■ WORK TASK: Your reply should consist of one number: how many lines below contain "Amor".

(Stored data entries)
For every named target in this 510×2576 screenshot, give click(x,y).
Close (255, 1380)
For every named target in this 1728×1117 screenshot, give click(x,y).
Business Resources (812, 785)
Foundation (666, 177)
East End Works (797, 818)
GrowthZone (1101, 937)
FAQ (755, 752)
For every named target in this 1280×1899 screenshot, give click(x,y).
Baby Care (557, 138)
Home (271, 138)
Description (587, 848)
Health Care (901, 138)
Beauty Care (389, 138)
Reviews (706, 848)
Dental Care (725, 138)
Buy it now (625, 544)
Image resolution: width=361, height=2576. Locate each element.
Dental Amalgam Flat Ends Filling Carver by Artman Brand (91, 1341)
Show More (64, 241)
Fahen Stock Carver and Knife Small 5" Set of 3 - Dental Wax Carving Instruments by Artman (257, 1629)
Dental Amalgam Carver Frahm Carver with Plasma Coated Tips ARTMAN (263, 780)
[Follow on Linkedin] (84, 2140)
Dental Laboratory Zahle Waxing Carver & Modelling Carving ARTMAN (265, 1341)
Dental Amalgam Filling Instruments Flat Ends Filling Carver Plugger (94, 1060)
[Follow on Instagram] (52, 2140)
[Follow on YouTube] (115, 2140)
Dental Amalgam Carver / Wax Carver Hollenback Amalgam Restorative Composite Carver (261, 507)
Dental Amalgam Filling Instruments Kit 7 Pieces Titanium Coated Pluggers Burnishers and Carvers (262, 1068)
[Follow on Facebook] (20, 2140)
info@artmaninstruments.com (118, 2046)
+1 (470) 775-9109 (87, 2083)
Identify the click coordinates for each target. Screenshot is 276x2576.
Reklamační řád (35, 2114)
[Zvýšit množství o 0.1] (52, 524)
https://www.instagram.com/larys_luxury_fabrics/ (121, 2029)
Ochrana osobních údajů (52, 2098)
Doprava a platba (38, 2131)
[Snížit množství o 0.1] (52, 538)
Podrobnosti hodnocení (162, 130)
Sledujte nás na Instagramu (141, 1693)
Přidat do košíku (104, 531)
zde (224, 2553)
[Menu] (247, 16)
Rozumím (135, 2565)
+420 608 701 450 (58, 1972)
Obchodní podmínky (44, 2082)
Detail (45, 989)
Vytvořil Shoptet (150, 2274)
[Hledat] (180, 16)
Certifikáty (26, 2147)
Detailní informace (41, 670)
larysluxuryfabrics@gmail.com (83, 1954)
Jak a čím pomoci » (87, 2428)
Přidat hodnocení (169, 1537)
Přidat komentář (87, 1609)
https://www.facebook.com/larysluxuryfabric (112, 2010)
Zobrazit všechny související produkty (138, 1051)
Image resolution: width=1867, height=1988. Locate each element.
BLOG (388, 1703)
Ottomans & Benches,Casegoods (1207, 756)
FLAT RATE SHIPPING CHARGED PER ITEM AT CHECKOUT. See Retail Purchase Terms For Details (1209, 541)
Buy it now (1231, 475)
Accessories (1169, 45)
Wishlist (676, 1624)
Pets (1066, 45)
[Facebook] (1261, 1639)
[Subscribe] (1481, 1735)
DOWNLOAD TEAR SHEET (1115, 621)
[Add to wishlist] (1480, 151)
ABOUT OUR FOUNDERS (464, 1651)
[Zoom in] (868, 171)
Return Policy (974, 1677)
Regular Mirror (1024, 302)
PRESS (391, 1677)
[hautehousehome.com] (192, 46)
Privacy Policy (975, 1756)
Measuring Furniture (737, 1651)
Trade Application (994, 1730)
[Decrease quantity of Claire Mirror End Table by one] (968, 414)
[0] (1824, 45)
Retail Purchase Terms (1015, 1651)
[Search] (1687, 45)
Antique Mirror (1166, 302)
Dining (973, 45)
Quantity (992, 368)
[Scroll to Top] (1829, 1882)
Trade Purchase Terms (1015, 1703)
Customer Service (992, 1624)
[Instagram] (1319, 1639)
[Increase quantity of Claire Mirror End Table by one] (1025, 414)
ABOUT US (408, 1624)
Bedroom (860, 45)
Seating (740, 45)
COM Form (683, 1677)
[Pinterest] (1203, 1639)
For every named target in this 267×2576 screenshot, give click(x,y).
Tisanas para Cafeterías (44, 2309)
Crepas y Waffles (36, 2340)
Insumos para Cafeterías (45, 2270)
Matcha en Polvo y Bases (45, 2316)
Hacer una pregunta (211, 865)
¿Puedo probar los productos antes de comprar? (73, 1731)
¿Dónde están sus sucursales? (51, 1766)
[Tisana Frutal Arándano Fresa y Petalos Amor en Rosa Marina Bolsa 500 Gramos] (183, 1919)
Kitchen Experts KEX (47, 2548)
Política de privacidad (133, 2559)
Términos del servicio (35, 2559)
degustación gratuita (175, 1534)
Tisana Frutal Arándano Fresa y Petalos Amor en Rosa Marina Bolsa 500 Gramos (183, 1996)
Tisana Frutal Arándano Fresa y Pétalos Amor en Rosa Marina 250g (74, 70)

■ EXERCISE SOLUTION: 3